┌────────
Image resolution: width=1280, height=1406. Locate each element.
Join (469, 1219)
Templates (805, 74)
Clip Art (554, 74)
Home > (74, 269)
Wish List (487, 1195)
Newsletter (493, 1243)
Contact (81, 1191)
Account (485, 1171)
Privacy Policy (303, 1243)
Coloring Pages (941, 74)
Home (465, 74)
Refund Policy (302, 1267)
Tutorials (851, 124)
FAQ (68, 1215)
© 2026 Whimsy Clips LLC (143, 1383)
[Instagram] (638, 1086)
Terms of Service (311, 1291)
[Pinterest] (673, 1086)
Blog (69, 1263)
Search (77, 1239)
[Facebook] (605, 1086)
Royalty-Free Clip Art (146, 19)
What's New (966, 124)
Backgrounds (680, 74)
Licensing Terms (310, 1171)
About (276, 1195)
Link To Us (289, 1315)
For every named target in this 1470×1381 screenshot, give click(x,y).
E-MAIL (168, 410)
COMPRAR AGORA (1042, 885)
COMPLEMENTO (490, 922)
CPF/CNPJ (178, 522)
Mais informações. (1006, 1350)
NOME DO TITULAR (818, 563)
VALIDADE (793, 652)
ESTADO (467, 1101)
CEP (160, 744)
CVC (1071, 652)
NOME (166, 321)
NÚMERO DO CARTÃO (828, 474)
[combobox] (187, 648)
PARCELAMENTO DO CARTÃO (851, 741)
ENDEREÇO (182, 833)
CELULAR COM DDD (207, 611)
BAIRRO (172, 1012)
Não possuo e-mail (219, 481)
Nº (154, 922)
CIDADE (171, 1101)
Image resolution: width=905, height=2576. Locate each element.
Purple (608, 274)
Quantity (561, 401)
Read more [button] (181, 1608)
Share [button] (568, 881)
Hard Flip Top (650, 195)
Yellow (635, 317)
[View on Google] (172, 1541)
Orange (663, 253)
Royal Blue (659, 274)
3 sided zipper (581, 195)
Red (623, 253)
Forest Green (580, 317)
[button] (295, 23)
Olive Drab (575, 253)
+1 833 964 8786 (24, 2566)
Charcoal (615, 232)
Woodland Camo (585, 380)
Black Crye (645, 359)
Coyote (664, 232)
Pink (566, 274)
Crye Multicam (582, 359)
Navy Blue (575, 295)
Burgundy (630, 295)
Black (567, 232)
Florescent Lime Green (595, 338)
└────────
What you should do:
Would you please write out the entries again exactly?

Your response:
Image resolution: width=1280, height=1406. Locate each element.
Join (469, 1219)
Templates (805, 74)
Clip Art (554, 74)
Home > (74, 269)
Wish List (487, 1195)
Newsletter (493, 1243)
Contact (81, 1191)
Account (485, 1171)
Privacy Policy (303, 1243)
Coloring Pages (941, 74)
Home (465, 74)
Refund Policy (302, 1267)
Tutorials (851, 124)
FAQ (68, 1215)
© 2026 Whimsy Clips LLC (143, 1383)
[Instagram] (638, 1086)
Terms of Service (311, 1291)
[Pinterest] (673, 1086)
Blog (69, 1263)
Search (77, 1239)
[Facebook] (605, 1086)
Royalty-Free Clip Art (146, 19)
What's New (966, 124)
Backgrounds (680, 74)
Licensing Terms (310, 1171)
About (276, 1195)
Link To Us (289, 1315)
For every named target in this 1470×1381 screenshot, give click(x,y).
E-MAIL (168, 410)
COMPRAR AGORA (1042, 885)
COMPLEMENTO (490, 922)
CPF/CNPJ (178, 522)
Mais informações. (1006, 1350)
NOME DO TITULAR (818, 563)
VALIDADE (793, 652)
ESTADO (467, 1101)
CEP (160, 744)
CVC (1071, 652)
NOME (166, 321)
NÚMERO DO CARTÃO (828, 474)
[combobox] (187, 648)
PARCELAMENTO DO CARTÃO (851, 741)
ENDEREÇO (182, 833)
CELULAR COM DDD (207, 611)
BAIRRO (172, 1012)
Não possuo e-mail (219, 481)
Nº (154, 922)
CIDADE (171, 1101)
Image resolution: width=905, height=2576. Locate each element.
Purple (608, 274)
Quantity (561, 401)
Read more [button] (181, 1608)
Share [button] (568, 881)
Hard Flip Top (650, 195)
Yellow (635, 317)
[View on Google] (172, 1541)
Orange (663, 253)
Royal Blue (659, 274)
3 sided zipper (581, 195)
Red (623, 253)
Forest Green (580, 317)
[button] (295, 23)
Olive Drab (575, 253)
+1 833 964 8786 (24, 2566)
Charcoal (615, 232)
Woodland Camo (585, 380)
Black Crye (645, 359)
Coyote (664, 232)
Pink (566, 274)
Crye Multicam (582, 359)
Navy Blue (575, 295)
Burgundy (630, 295)
Black (567, 232)
Florescent Lime Green (595, 338)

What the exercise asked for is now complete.